Baldwin House had been shrouded in mystery ever since the family’s eldest son, Tate, had vanished. He’d been a student at my school back then—popular, smart, athletic, handsome. No one knew why he’d gone missing, and the rumors had grown more outrageous in the two years since. Around the same time that he disappeared, his parents had gated off the property and stopped accepting visitors. Their annual Halloween masquerade party had faded into obscurity, and only family, staff, and a close circle of friends were ever allowed to step foot over the threshold.

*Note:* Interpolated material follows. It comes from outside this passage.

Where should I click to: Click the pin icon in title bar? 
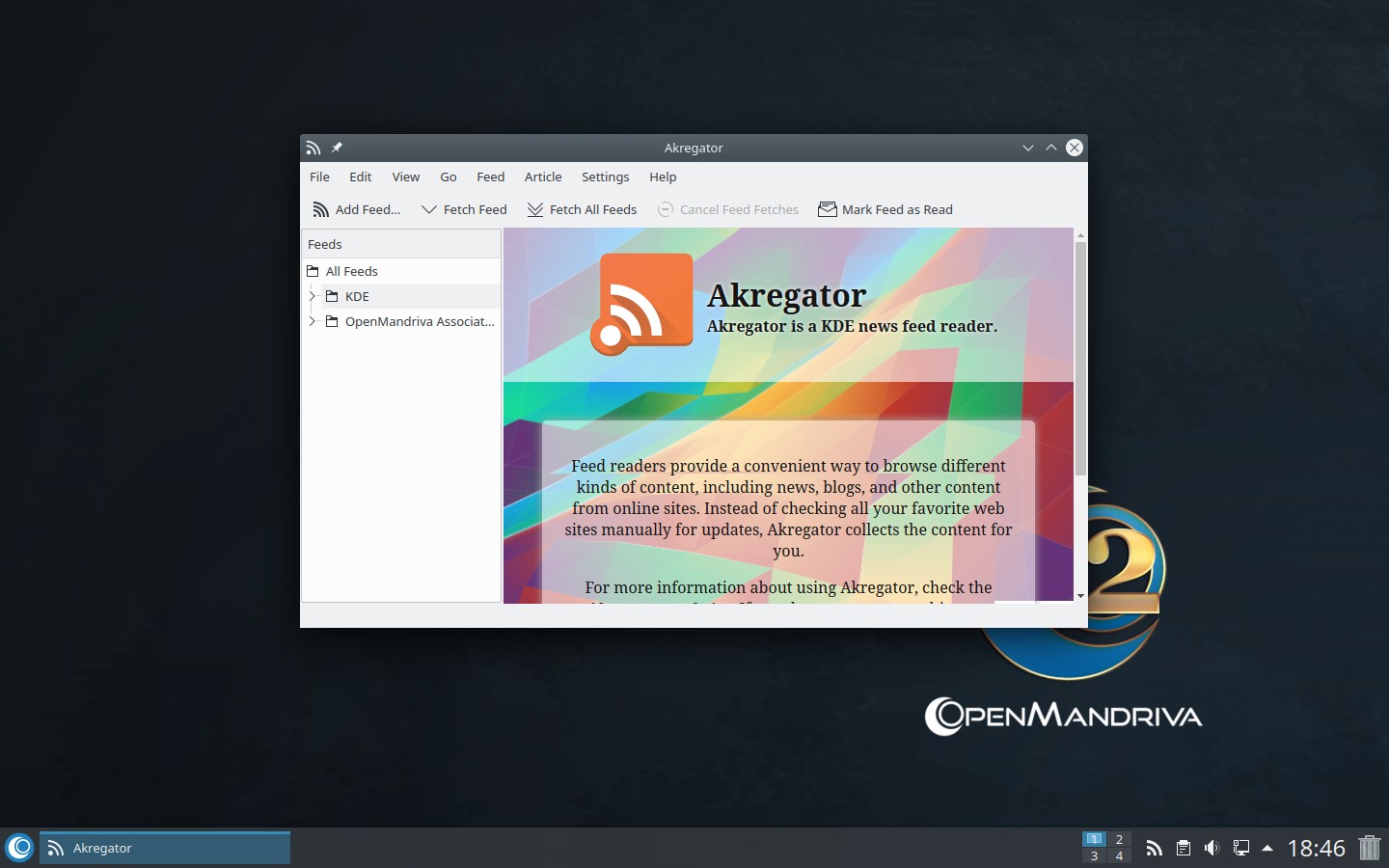point(337,148)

It seemed odd to me that the Baldwins would want to hire a babysitter, given how reclusive they’d all become. Despite the fact that I was usually pretty levelheaded, I couldn’t help letting my imagination run away with me.

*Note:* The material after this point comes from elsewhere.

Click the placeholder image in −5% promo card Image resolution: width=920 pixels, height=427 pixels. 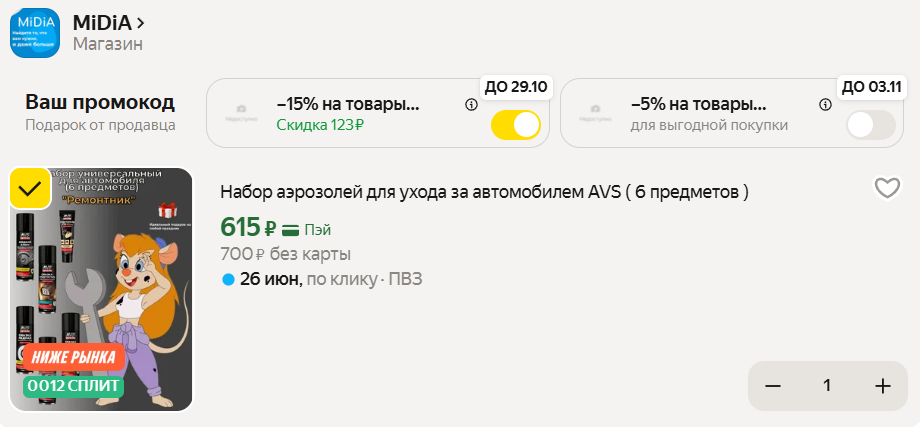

A lot of people said Tate had gotten sick, and many even whispered he’d been disfigured in some sort of accident. Some claimed the house was haunted, others that the entire family were a bunch of psycho ax murderers.
“As long as they pay me and don’t try to murder and eat me, I don’t care what their secrets are,” I muttered out loud, laughing at myself for entertaining the rumors for even a second.
I had just dropped spaghetti noodles into a pot of boiling water when Dad came stomping in, his heavy tread echoing against the floorboards.
“Spaghetti’s almost done,” I called out, bending over to check on the garlic bread baking in the oven.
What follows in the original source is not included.